====== Entries shown ======

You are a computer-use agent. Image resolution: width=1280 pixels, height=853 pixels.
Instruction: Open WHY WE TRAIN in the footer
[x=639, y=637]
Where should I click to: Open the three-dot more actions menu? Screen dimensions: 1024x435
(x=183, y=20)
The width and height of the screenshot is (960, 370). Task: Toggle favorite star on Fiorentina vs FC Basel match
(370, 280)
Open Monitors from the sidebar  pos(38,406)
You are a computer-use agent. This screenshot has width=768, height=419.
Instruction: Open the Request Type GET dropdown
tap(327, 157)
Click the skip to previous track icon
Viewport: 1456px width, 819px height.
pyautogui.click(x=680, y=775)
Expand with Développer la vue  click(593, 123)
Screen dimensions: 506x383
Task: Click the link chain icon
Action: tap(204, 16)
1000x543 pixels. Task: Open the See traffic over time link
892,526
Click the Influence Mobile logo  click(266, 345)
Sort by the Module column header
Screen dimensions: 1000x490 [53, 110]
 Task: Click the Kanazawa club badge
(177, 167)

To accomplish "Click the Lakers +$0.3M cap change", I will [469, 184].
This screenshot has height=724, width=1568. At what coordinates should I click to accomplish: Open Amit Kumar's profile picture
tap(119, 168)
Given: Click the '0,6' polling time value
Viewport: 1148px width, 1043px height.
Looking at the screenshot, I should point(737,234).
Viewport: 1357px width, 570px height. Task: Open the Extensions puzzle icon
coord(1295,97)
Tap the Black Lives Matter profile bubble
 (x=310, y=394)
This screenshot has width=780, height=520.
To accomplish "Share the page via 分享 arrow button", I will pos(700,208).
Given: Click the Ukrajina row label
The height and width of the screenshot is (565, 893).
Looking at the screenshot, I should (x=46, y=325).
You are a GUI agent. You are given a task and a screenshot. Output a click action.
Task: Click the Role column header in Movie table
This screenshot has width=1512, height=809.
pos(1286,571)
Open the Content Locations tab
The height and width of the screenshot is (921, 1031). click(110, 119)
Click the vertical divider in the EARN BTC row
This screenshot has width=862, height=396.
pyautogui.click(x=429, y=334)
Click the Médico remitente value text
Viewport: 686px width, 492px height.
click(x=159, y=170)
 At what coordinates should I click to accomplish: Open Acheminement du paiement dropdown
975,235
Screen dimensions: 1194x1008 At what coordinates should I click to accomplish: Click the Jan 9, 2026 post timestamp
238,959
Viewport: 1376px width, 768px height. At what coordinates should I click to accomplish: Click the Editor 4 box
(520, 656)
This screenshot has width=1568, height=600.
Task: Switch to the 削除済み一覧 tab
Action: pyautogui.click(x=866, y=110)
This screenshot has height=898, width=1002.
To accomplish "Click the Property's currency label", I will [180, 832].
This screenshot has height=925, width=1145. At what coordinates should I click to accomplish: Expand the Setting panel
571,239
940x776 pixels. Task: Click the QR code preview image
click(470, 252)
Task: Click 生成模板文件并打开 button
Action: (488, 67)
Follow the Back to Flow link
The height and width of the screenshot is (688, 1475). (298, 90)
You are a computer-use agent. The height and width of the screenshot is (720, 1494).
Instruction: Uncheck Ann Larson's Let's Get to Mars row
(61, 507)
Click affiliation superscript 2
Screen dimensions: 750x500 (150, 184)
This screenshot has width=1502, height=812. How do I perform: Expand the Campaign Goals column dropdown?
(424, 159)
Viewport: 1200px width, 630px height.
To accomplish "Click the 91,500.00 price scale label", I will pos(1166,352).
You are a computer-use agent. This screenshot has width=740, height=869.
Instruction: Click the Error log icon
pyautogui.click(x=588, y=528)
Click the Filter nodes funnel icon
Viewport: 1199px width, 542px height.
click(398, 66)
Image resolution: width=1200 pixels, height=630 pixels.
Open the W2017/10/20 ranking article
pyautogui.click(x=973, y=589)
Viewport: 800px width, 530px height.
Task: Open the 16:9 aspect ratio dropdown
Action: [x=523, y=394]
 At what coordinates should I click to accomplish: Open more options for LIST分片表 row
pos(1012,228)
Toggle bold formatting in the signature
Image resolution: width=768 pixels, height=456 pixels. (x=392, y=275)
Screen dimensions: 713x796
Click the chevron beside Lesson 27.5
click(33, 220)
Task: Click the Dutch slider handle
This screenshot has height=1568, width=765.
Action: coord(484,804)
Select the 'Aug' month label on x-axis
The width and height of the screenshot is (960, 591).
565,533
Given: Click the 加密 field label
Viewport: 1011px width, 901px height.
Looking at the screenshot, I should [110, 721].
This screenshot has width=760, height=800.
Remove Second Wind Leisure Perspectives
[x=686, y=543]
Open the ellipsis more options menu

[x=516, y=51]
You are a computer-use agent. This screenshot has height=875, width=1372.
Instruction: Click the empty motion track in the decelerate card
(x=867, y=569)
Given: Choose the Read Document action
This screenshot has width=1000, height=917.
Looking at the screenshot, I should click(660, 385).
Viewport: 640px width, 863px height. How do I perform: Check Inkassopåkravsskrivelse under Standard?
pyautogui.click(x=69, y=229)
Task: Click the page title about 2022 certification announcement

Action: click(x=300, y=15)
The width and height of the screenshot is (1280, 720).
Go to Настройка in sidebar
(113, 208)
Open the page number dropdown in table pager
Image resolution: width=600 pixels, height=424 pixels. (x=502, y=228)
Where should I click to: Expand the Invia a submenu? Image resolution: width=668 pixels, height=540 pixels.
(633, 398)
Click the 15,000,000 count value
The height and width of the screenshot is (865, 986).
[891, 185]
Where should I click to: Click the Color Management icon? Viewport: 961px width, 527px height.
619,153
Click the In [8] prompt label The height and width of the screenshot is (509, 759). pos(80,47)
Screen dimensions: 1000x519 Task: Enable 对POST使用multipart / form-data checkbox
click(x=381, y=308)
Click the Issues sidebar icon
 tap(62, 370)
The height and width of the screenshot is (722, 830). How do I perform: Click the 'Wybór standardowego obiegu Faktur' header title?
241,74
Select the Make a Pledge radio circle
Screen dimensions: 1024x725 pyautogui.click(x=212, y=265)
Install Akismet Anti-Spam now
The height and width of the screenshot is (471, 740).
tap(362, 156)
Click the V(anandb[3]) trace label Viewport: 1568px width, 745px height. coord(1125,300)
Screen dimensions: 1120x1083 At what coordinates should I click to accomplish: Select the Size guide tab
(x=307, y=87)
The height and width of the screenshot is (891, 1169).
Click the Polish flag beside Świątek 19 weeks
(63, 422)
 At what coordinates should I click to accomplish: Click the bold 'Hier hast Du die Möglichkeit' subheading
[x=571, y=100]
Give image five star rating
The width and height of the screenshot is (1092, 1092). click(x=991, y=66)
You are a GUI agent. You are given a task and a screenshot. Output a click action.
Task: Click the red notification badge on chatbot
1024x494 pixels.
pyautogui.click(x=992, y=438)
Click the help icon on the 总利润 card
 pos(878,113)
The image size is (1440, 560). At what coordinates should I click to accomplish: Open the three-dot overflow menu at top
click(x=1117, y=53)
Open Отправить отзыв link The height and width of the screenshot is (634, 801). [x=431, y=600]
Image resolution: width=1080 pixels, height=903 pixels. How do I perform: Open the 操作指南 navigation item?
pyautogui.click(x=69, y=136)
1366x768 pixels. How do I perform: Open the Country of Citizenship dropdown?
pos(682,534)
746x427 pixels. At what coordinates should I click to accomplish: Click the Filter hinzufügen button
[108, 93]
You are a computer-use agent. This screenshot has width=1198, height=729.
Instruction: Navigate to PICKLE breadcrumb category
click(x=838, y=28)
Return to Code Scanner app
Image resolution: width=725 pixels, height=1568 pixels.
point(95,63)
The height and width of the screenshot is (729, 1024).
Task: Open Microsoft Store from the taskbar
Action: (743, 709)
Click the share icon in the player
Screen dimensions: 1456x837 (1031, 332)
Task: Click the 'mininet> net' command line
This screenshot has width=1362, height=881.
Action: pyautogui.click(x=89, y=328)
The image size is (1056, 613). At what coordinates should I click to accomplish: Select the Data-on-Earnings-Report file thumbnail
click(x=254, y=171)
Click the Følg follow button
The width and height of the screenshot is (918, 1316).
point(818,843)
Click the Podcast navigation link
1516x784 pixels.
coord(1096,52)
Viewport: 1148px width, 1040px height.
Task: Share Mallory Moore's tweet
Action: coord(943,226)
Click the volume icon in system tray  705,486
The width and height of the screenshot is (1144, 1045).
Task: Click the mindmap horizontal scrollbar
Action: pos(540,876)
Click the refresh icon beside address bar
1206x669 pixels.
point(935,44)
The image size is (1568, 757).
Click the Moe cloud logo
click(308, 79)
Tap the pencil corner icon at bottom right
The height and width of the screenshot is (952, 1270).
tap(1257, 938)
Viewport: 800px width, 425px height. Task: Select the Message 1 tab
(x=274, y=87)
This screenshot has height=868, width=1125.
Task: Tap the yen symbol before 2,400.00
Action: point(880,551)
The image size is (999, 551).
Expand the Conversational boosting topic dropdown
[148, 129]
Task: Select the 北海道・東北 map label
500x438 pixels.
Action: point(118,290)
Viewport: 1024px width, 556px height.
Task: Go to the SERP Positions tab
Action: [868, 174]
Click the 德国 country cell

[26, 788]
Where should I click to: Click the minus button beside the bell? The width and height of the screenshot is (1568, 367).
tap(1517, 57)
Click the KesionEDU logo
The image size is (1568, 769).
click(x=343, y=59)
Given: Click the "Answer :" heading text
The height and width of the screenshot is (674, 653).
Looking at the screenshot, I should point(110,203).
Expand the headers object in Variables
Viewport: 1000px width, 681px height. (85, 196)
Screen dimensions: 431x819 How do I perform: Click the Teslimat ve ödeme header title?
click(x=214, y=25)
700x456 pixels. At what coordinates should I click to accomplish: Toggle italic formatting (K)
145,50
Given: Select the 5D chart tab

======

## Task item
Your task is to return, exactly and on their own, the lines from the one containing "Expand the headers object in Variables" through the last line of the listing.

## Output for this exercise
Expand the headers object in Variables
Viewport: 1000px width, 681px height. (85, 196)
Screen dimensions: 431x819 How do I perform: Click the Teslimat ve ödeme header title?
click(x=214, y=25)
700x456 pixels. At what coordinates should I click to accomplish: Toggle italic formatting (K)
145,50
Given: Select the 5D chart tab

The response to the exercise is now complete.